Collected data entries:

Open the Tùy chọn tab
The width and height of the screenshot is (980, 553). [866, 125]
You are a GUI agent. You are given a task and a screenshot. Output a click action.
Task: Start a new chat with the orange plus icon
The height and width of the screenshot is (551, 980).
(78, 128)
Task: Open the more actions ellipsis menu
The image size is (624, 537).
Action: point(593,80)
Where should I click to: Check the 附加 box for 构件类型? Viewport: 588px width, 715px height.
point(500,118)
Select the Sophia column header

--

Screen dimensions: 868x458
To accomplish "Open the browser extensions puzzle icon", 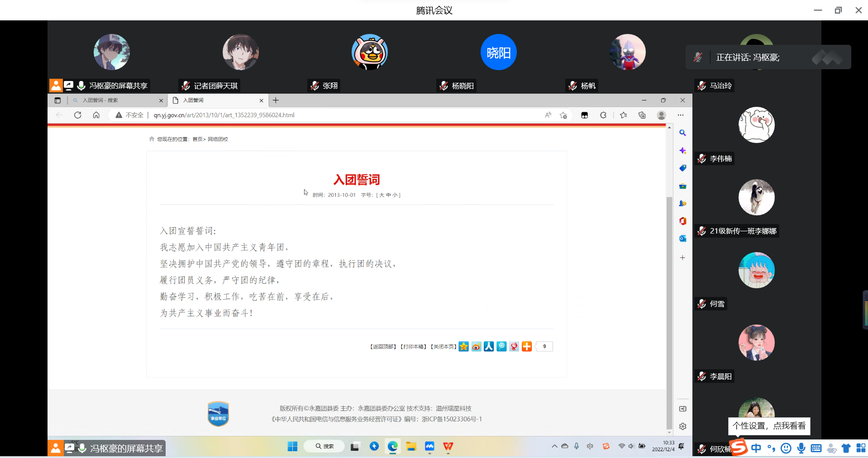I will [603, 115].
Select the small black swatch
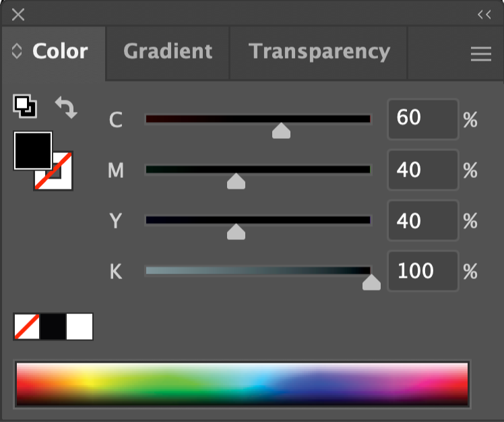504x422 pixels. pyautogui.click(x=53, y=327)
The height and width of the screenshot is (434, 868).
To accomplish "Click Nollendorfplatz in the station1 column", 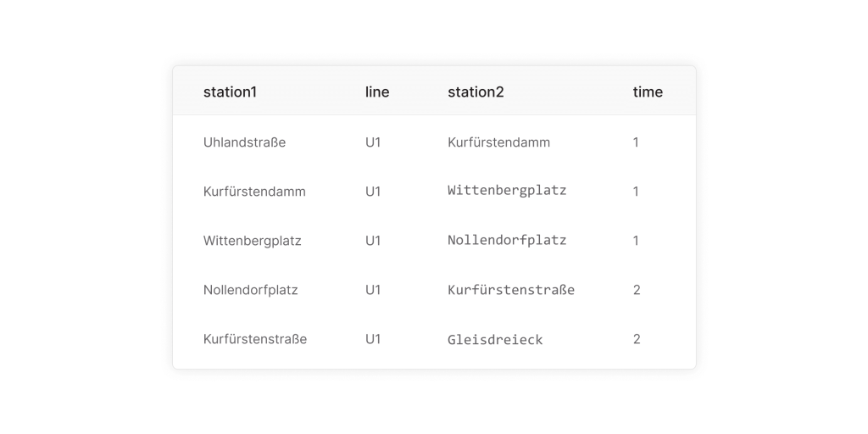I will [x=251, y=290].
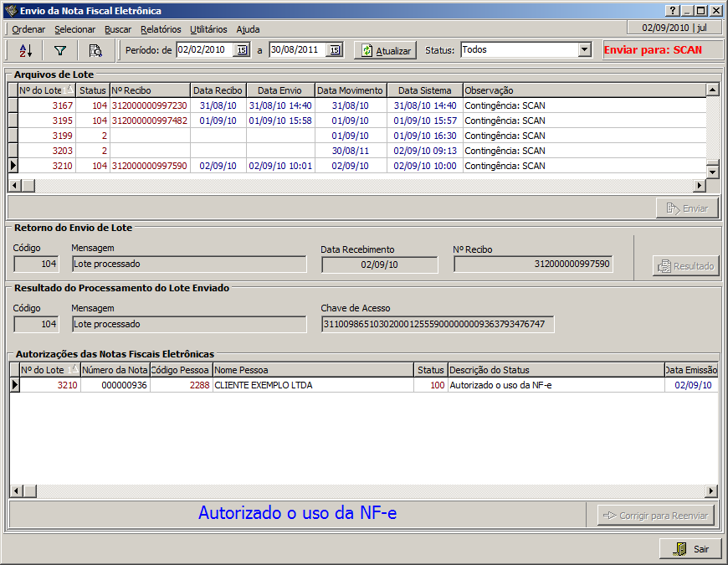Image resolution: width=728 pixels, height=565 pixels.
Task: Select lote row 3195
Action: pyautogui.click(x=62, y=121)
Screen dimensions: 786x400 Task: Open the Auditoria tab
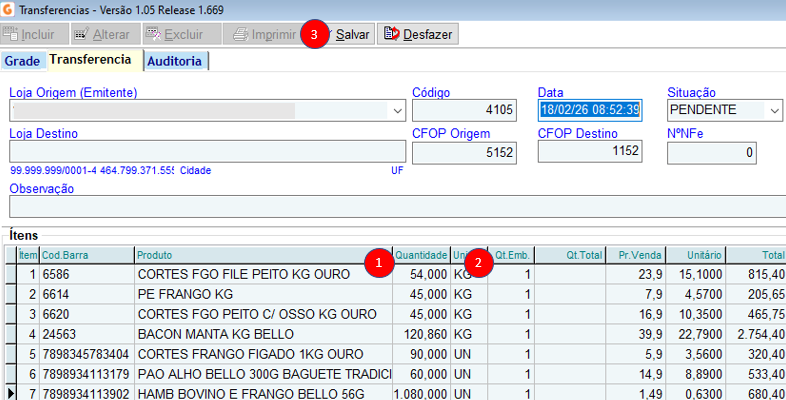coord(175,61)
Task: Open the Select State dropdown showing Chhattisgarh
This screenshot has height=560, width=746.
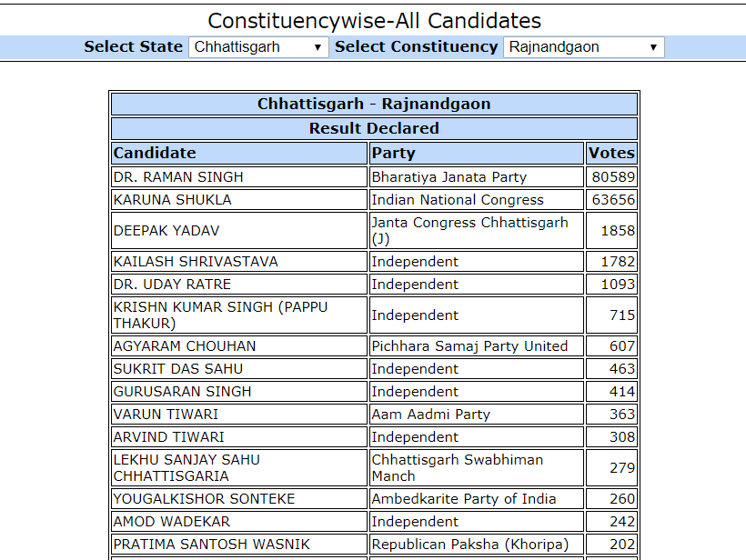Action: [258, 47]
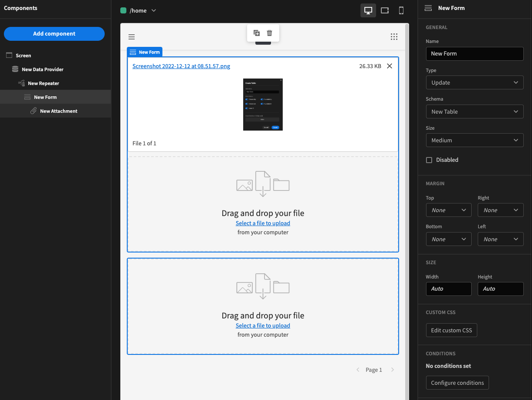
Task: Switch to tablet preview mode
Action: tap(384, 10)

## YOUR OBJECTIVE
Copy the lines above exactly, beginning at the line that has "Task: Open the more actions ellipsis menu" and stopping after the line that has "Select the Sophia column header", and omit the rest.

## TASK RESULT
Task: Open the more actions ellipsis menu
The image size is (624, 537).
Action: point(593,80)
Where should I click to: Check the 附加 box for 构件类型? Viewport: 588px width, 715px height.
point(500,118)
Select the Sophia column header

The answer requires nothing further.